WHAT IS EXPECTED =
Check the three statements below against the text on righteousness in the law court, answering yes or no for each and quoting the words from the text that settle it. 1. The law court described has three parties. 2. Righteousness means the same thing for the judge as for the defendant. 3. The article will go through every reference in Paul’s letters.

In the Jewish law court there are three parties: the judge, the plaintiff and the defendant. All cases take the form of one party versus the other party, with the judge deciding the issue.
‘Righteousness’ in this context means something different when applied to the judge from what it means when applied to either the plaintiff or the defendant. Applied to the judge, it means that the judge must try the case according to the law; that he must be impartial; that he must punish sin as it deserves; and that he must support and uphold those who are defenseless and who have no one but him to plead their cause. For the judge to be ‘righteous,’ to have and practice ‘righteousness’ in this forensic setting, is therefore a complex matter to do with the way he handles the case.
For the plaintiff and the defendant, however, to be ‘righteous’ has none of these connotations. They, after all, are not trying the case. For the plaintiff or the defendant to be ‘righteous’ in the biblical sense within the law-court setting is for them to have that status as a result of the decision of the court.9
God, the judge, is ‘righteous’ by judging faithfully and justly, and the defendant is given the status of ‘righteous’ by the judge’s decision. They are not the same ‘righteousness,’ so though righteousness is given it is not imputed.
Justification/Righteousness in Paul’s Letters
Having established the context and language that Paul would be using in his writings, now we can take a look at a few of the pivotal passages in which the righteousness/justification of God is written about by Paul. Because of the parameters of this article, we can by no means go into every reference in Paul’s letters, so we will only look at two of the more pivotal sections.
“…and count them rubbish so that I may gain Christ, and may be found in Him, not having a righteousness of my own derived from the law, but that which is through faith in Christ, the righteousness which comes from God on the basis of faith” (vv. 8b-9).

DATASET CONTENT =
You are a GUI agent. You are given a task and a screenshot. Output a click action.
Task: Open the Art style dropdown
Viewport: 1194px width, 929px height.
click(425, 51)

ANSWER TO THE EXERCISE =
1. Yes: "In the Jewish law court there are three parties: the judge, the plaintiff and the defendant."
2. No: "‘Righteousness’ in this context means something different when applied to the judge from what it means when applied to either the plaintiff or the defendant."
3. No: "we can by no means go into every reference in Paul’s letters"